The Forest Rights Act: What’s in it for Conservation?

Are conservationists addressing substantial threats to biodiversity or are they perhaps influenced by other issues such as charisma and contingency? On one hand, some conservationists give undue attention to large attractive animals and to obvious immediate threats such as poaching. On the other, they are also constrained by what they, as an interest group, can politically achieve. In developing countries like India—where the focus has been, and continues to be, on economic growth—conservationists tend to be relatively powerless. At a national level, conservationists are low on the agenda of both politicians and bureaucrats, who do not believe that environmental conservation helps growth. Thus many conservationist battles are fought against the absolutely powerless and marginalised. Instead of gaining popular support from these constituencies, such battles have furthered the rift between people and the environment. This enhances the perception that conservation is really for, and of, the elite.

Conflicts and constituencies

Nothing exemplifies this better than conservationists’ recent battles over the Scheduled Tribes and Other Forest-Dwellers (Recognition of Forest Rights) Act, 2006 (RFRA), where they pitted themselves against forest dwelling communities and tribal interest groups. The RFRA presented an unprecedented opportunity, and political and administrative framework, for conservationists to join force with forest dwellers all across the country, but what followed were large volumes of vitriolic press and misinformation about the extent of ‘prime forest’ loss. Much of the opposition to the RFRA has come from conservationists who favor inviolate pristine areas. For this reason they strongly advocate relocation of communities. Some of these communities do have negative impacts on their environment, but surely no more so than the conservationists who are fighting the RFRA, and certainly far less than large industrial interests. And while many conservationists are fighting these industrial interests, so are forest dwelling communities, sometimes at the cost of their lives. There is a need to build different constituencies of support. The RFRA does, in fact, allude to such constituency building when it states in its preamble that inclusion of responsibilities (and not just rights) of sustainable use and biodiversity conservation will ‘strengthen the conservation regime of forests’.

Relocation

But conservationists (henceforth protectionists) oppose the RFRA, among other things, over the issue of relocation. And this despite procedure laid in Section 4(2) of the Act. This section allows for resettlement of rights in critical wildlife habitats, with a rider that certain procedures are followed. These include completion of rights vesting, establishing irreversible impacts of activities of rights-holders on wildlife, ruling out of co existence options, preparation and communication of resettlement packages, and written Gram Sabha consent on resettlement. Finally, forests thus emptied of people shall not be diverted for any other purpose.

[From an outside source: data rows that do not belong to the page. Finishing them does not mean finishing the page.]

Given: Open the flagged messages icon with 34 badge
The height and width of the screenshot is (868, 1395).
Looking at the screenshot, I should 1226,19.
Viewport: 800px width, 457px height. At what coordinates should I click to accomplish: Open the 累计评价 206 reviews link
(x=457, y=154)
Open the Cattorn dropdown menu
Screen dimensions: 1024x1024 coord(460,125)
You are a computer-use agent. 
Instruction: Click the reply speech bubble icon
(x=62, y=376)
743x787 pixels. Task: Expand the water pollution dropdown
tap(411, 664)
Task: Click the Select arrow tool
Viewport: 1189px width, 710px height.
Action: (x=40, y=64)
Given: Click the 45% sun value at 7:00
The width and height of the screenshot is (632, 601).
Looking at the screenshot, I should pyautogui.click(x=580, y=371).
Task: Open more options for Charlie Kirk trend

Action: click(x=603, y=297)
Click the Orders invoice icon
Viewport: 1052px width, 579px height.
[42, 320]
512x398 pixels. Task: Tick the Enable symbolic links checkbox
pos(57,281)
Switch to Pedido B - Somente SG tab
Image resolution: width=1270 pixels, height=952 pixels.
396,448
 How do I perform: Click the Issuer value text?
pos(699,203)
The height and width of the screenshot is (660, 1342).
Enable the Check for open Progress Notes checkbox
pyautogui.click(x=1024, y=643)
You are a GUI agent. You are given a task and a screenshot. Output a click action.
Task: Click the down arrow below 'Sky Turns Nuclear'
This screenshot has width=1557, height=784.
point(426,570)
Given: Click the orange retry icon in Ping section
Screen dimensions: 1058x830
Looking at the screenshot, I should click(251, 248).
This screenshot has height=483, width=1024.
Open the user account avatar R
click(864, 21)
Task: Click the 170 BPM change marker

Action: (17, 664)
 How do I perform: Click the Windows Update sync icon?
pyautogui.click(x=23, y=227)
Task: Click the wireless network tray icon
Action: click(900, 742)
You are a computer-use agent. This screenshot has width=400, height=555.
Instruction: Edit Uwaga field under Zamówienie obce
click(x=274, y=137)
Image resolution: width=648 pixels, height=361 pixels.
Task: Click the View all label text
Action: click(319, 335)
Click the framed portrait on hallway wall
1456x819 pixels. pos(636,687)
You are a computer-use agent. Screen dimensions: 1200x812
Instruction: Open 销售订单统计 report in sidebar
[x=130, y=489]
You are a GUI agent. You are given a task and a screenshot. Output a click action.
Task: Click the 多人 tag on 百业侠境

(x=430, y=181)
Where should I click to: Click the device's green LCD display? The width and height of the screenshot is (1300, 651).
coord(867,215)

Despite the RFRA trying to allocate land and overcome ambiguity over current tenancy, protectionists continue to claim that the alternative to land allocation and tenancy ambiguity is relocation. It is not clear that relocation helps conservation. There are few examples where it has been fairly and effectively implemented. Bad relocation almost invariably results in social and political disempowerment and further marginalisation. Relocation studies from Southeast Asia show that once people are moved out of an area it becomes open to the introgression of other vested interests including political and industrial interests. Protectionists, on the contrary, argue that continued or legitimate presence of people would actually facilitate introgression by vested interests such as land and timber mafias.

Contradictions

Protectionists who oppose the RFRA are the same people who spend considerable time and money educating the public on conservation—an effort they consider significant and perform well. Yet they do not realise the counterproductivity of opposing the legitimate interests of forest dwelling communities who have the most to gain from environmental protection—theirs is a sensitivity born of necessity. Protectionists are ignorant of the fact that such contradictory efforts will only turn millions of people against nature or conservation.

Community aspirations

The common goal of conservation and natural resource dependent communities is the long term survival of the resource. But there is an assumption in the RFRA that communities will remain forest residents—the RFRA do is not just seek to rectify ‘historical injustice,’ but,also to ‘strengthen the conservation regime,’ an aim that has futurist overtones whereby communities continue to reside in forests and conserve them. As protectionists have emphasised, many forest dwellers are on the same economic and social path that most urban and rural dwellers are. In the long run they will surely choose, or at least aspire, to move on from forest areas and assume consumerist identities like the rest of us. But for the time being one needs to pay attention to studies that have shown, time and again, that tenurial rights play a significant role in the sustainable use of resources by communities as long as they depend on them. The terms on which people leave the forests, and the sharing of ownership and benefits, may ultimately be critical.

Converging for conservation

Unlike certain protectionists who have been viscerally opposed to the RFRA, the responses of academicians and activists who engage with conservation have been more constructive. They seek to ensure that the RFRA has positive consequences for both forest dwellers and the environment. They genuinely believe that the goals of conservation have much in common with the concerns of livelihoods of local communities, and that, working together, these common goals can be achieved.